Sergei Kravchenko, Boeing's head in Russia and the Commonwealth of
Independent States, said his firm would spend $18 billion on titanium
products, $5 billion on intellectual, engineering and service projects and
$4 billion on contracts with other Boeing divisions, according to the
statement.

Boeing says it has invested around $3 billion in Russia in the decade up
to 2005.

"We have extensive experience of investment and partnership with the best
representatives of the Russian industry," he said. "We see huge potential
in expanding this bilateral cooperation and equal partnership."

Chicago-based Boeing and its European rival Airbus are competing for a $3
billion plane order from Aeroflot, Russia's largest airline, which last
year said it would choose between Boeing's 787 Dreamliner and Airbus'
A350.

Airbus senior vice president Axel Krein said Feb. 21 that his Toulouse,
France-based company was in talks with Russian officials on $25 billion
worth of partnerships including development of new aircraft.

"This is not a reply to Airbus' $25 billion proposal," Kravchenko said.
"These are concrete plans for cooperation work we already have in Russia."

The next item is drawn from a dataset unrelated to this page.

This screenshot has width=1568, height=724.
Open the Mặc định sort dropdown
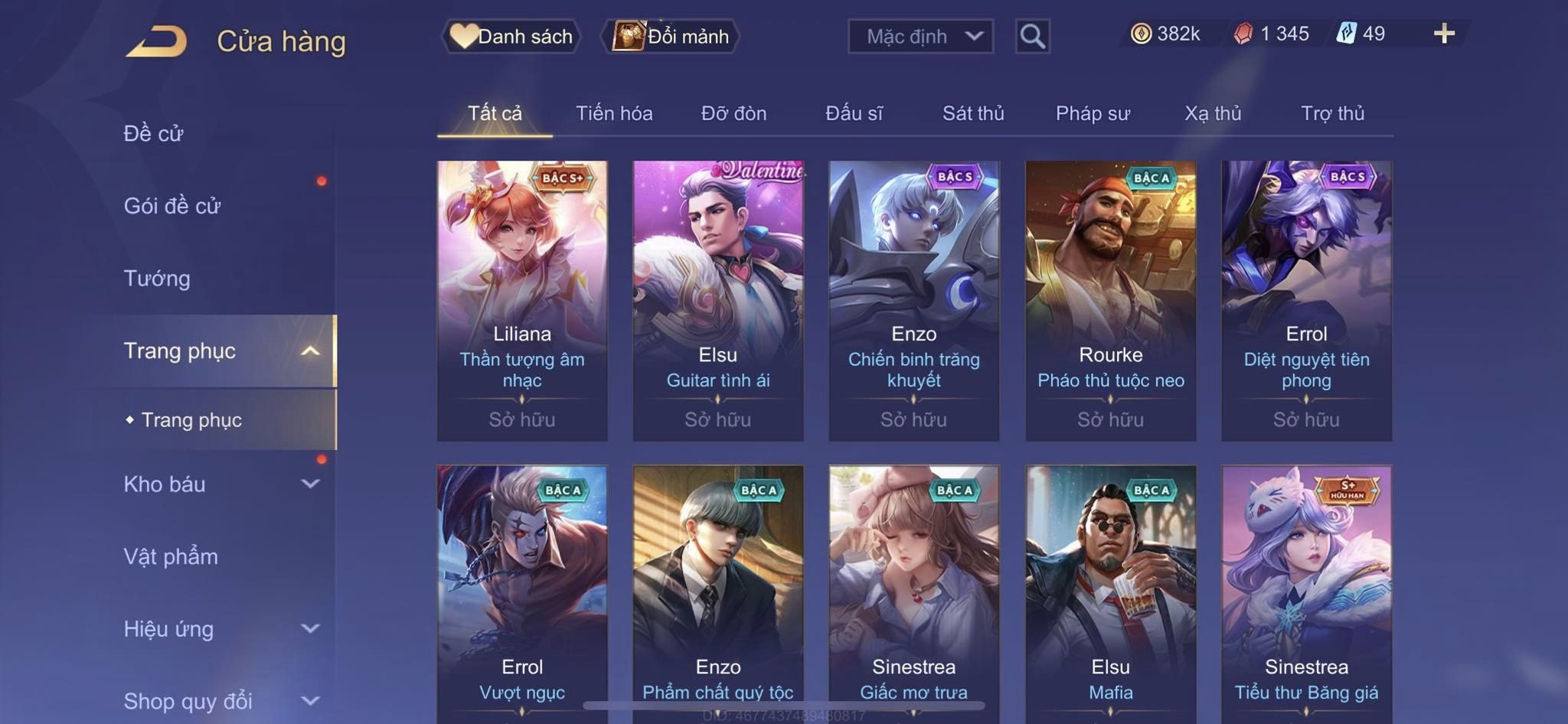point(920,36)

Boeing's design center in Moscow contracts out work, with 1,200 Russian
engineers helping develop wing flaps and the nose section of the planned
787 model.

Boeing planes account for 81 percent of the foreign jet fleet of the
post-Soviet CIS, including 76 percent of Russia's currently operating 97
foreign-made jets.

Apart from selling and servicing its planes, Boeing also buys titanium
parts from Russia.

In April, Boeing and Russia's VSMPO-Avisma, the world's biggest titanium
producer, formed a joint venture to supply the U.S. company with
components for its new Dreamliner jets.

Boeing has said annual orders for titanium products for its B-787
Dreamliner jets would reach about $1.5 billion in the next few years.